Dołącz do największej grupy tenisowej w Polsce – Nie śpię, bo oglądam tenis
Dopiero w ćwierćfinale na drodze „Meddy’ego” mogą czekać już nazwiska, które stać na postawienie się reprezentantowi Rosji. Pierwszym z nich jest Denis Shapovalov, choć jego ostatnie rezultaty na to nie wskazują. Mimo to Kanadyjczyka stać na to, aby zabłysnąć, choć jego forma to sinusoida i musi trafić z dniem. Na początek Denis zagra albo z obdarzonym „dziką kartą” J.J. Wolfem, albo ze swoim rodakiem Vaskiem Pospisilem. Runda trzecia oznacza spotkanie z Aslanem Karatsevem, młodym i utalentowanym Zacharym Svajdą lub kwalifikantem. W przypadku awansu do finałowej „szesnastki” imprezy, 13. zawodnik rankingu ATP może trafić na innego gracza, który może pokusić się o dobry wynik na kalifornijskiej pustyni. Mowa o Hubercie Hurkaczu, który podczas swojego debiutu w Indian Wells zachwycił kibiców i ekspertów. W tym roku „Hubi” rozstawiony jest z numerem osiem. Jego przeciwnikiem w 2. rundzie turnieju będzie Miomir Kecmanovic lub Alexei Popyrin. W walce o 4. rundę może natomiast dojść do rewanżu za finał styczniowego Delray Beach Open czyli meczu z Sebastianem Kordą. Amerykanin na początek skrzyżuje rakiety z Benoitem Paire lub Francesem Tiafoe.
W ćwiartce numer dwa znajdziemy dwóch głównych faworytów do awansu, do półfinału. Są to Andrey Rublev i Casper Ruud. Rosjanin swoje pierwsze spotkanie rozegra przeciwko jednemu z dwójki Hiszpanów – Carlosowi Tabernerowi lub Jaume Munarowi. Dalej może czekać np. Dusan Lajovic, którego najpierw czeka batalia z Feliciano Lopezem lub Tommym Paulem. Poważnym sprawdzianem może być dla moskwianina runda czwarta, w której prawdopodobnie dojdzie do starcia z Cameronem Norrie’em. Oczywiście na horyzoncie widnieje także nazwisko Roberto Bautisty Aguta, ale forma Hiszpana nie zwiastuje dobrego wyniku z jego strony.
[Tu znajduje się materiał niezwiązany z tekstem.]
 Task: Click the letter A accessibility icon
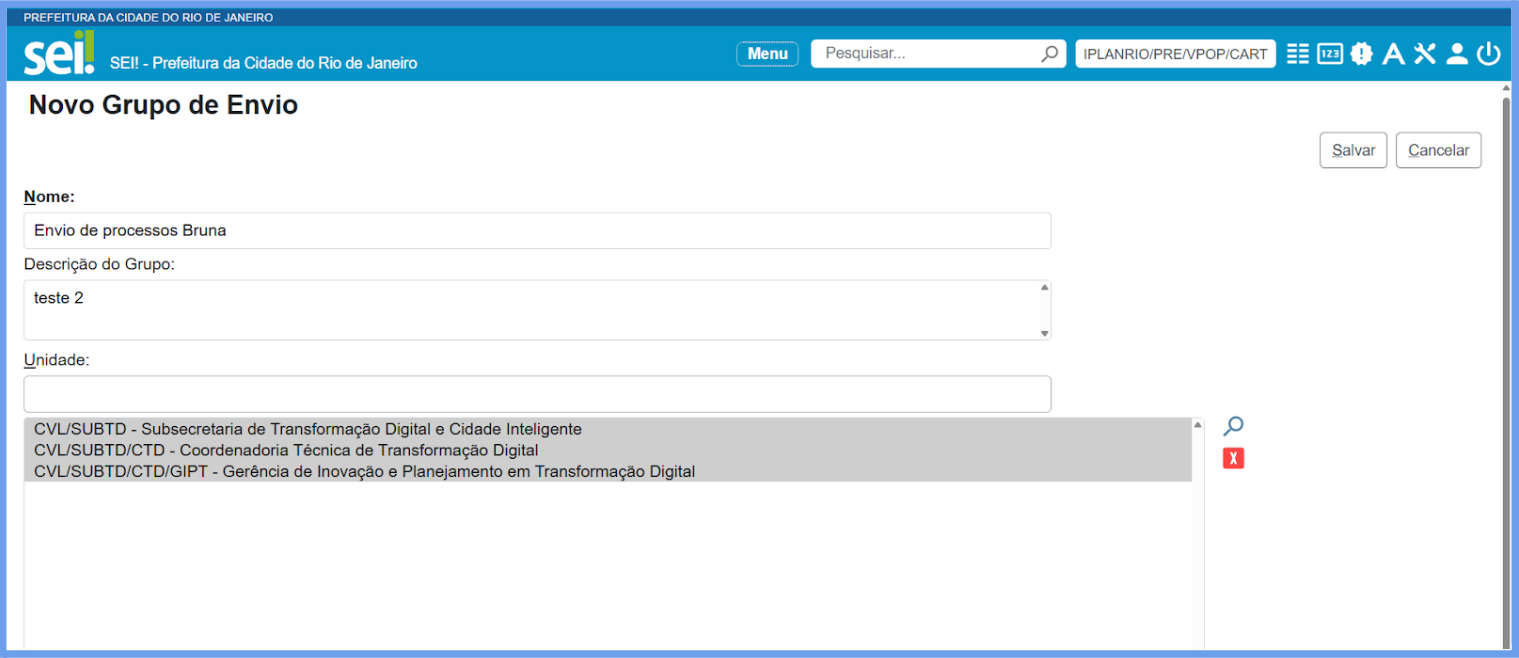pos(1393,54)
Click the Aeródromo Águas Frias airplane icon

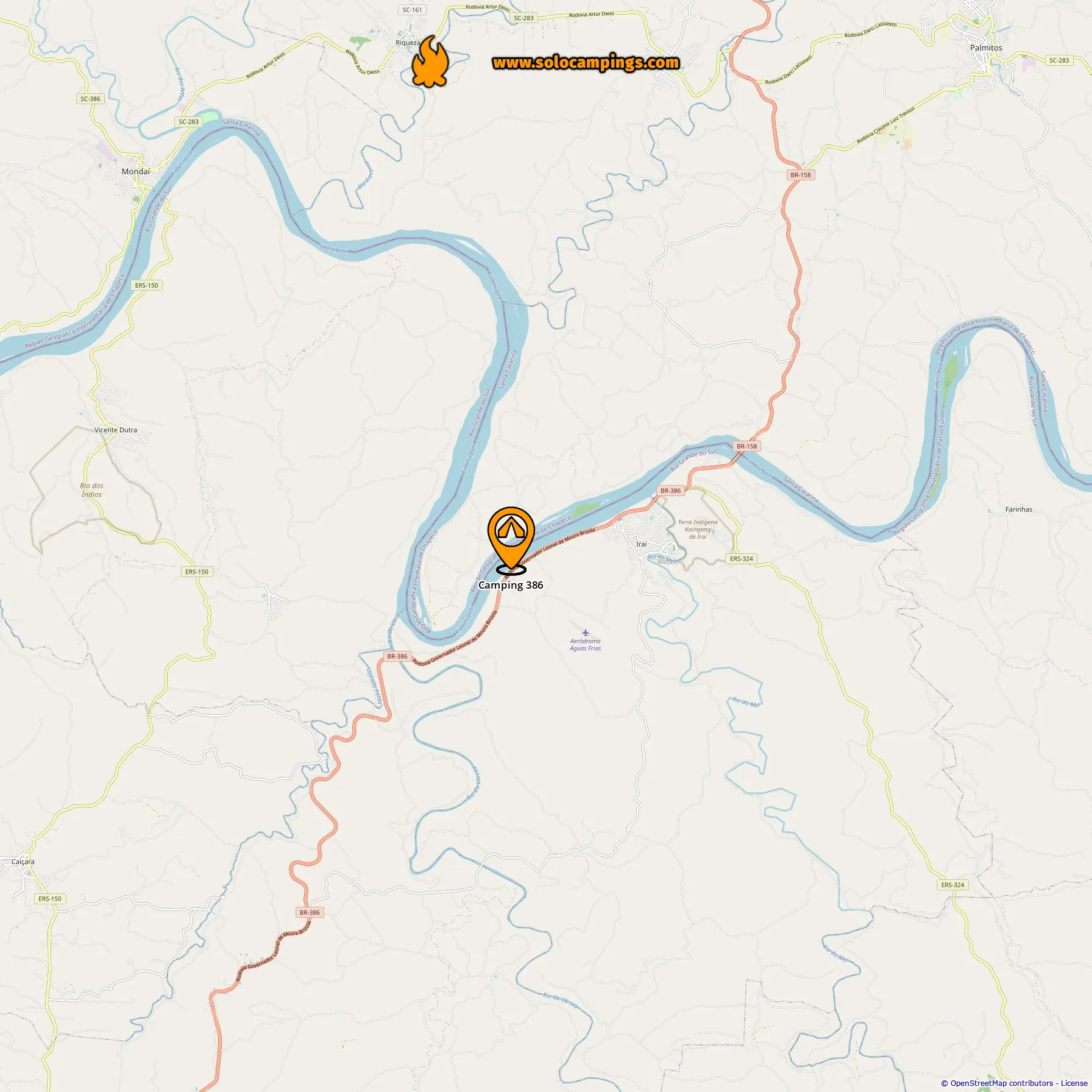586,632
Drugim faworytem tej kwarty jest Casper Ruud. Jeszcze kilka miesięcy temu trudno byłoby typować Norwega jako jednego z faworytów turnieju rozgrywanego na kortach twardych. Casper poczynił jednak ogromne postępy i aktualnie jest niebezpieczny w każdych warunkach (może poza trawą). 22-latek rozpocznie zawody od spotkania z Roberto Carballes Baeną lub graczem z eliminacji. Kolejnym etapem może być pojedynek z Lloydem Harrisem, który najpierw zagra z Alejandro Davidovichem Fokiną lub Steve’em Johnsonem. W ⅛ finału istnieje szansa na spotkanie z Diego Schwartzmanem. Argentyńczyk na początek zmierzy się z Laslo Djere lub kwalifikantem. Później może na niego czekać Daniel Evans, Kei Nishikori lub kolejny gracz z eliminacji.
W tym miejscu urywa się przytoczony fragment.